Babyguard Wearable Device: Quantified Self for Babies

Marcia Hansen Writer

Chinese entrepreneurs intersect the quantified self movement with wearables to create smart healthcare for babies and parents.

The quantified self movement has taken activity tracking to another level. Combine activity tracking with 16 million expectant mothers each year in China, along with China’s one-child policy, and there will likely be huge market demand for the new wearable prototype from Team BabyGuard, a top 10 finalist in the Intel Make it Wearable Challenge.

BabyGuard provides smart healthcare for babies and parents. A core sensor worn by the pregnant mother, or after birth by the baby, collects electrophysiological data that can be monitored via a smartphone app, providing parents with instant information to better care for both baby and mother.

Team BabyGuard will use Intel Edison technology in their prototype to transmit and process data such as EEG, FECG and EMG signals.
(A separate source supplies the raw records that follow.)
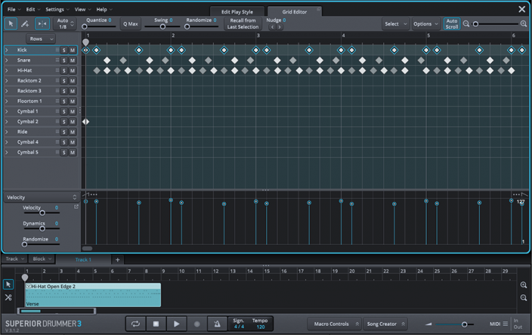Switch to the Edit Play Style tab
The image size is (532, 335).
coord(237,12)
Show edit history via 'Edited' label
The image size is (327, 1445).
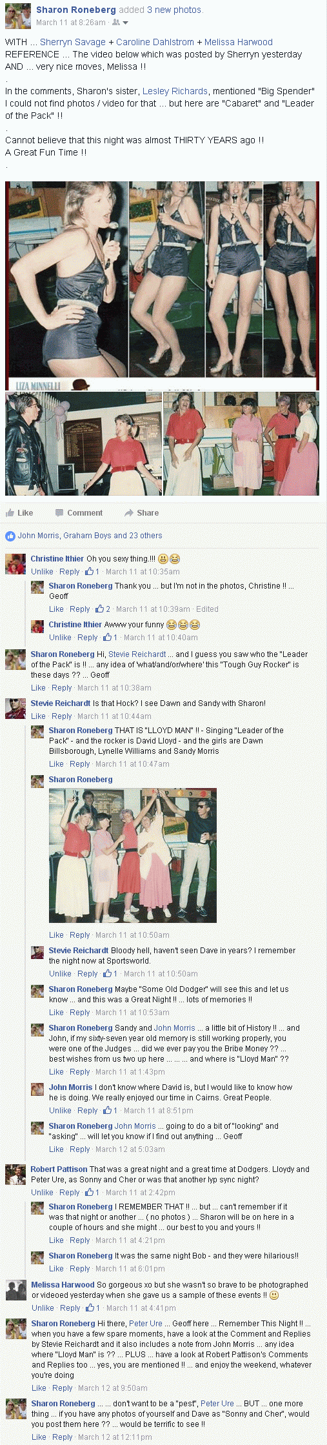coord(207,609)
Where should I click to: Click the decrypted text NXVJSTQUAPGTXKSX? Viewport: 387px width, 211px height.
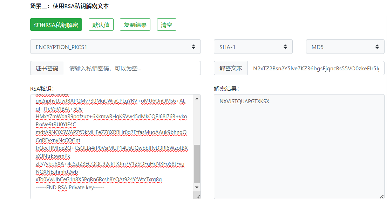click(x=244, y=102)
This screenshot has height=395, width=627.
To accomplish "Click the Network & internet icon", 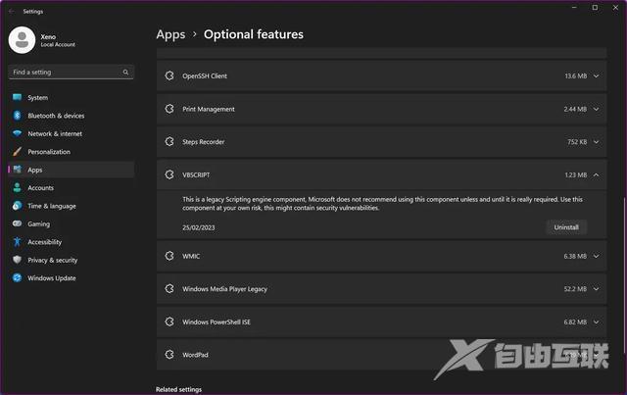I will point(17,133).
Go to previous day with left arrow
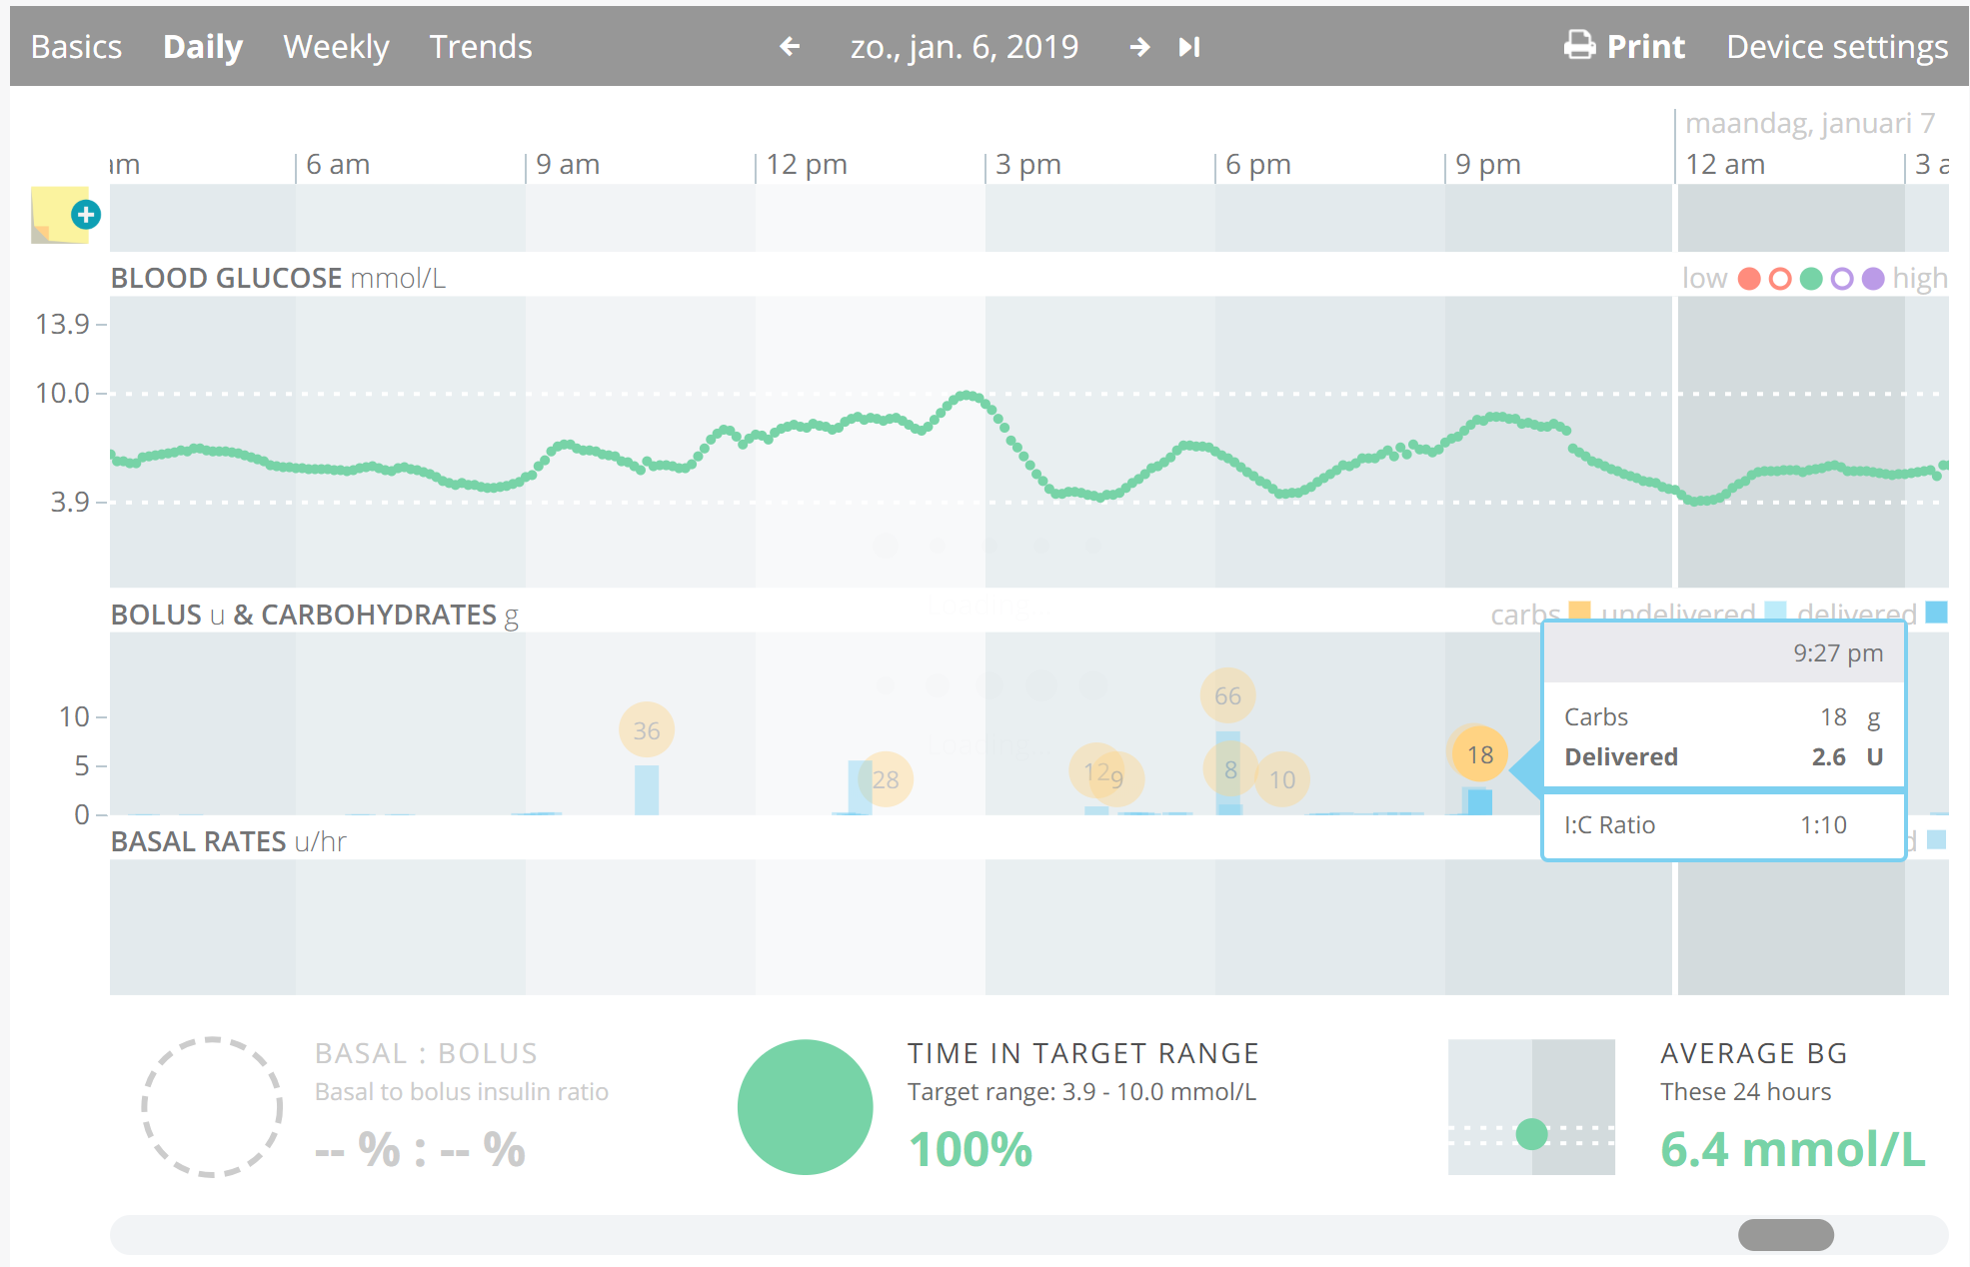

Shuai Ye, chief development officer of Team BabyGuard, says, “Technology that can empower people should be available to everyone … [and that’s how] wearable technology can truly transform the world.” The BabyGuard device and app could truly transform healthcare for both babies and mothers, providing data in real time to improve quality of care.

Whitney Hischier, faculty at UC Berkeley Haas School of Business and advisor to Team BabyGuard, believes she would have had much lower cortisol levels during her pregnancy if she had been able to wear BabyGuard while she was pregnant.

“Babyguard sooths an anxiety of many expecting mothers — we only know how the baby is doing when we visit the doctor but what about the other 99% of the time?” she said.

BabyGuard provides a giant leap forward in modern healthcare with timely and valuable data to empower parents, which could in turn could lead to healthier babies around the world.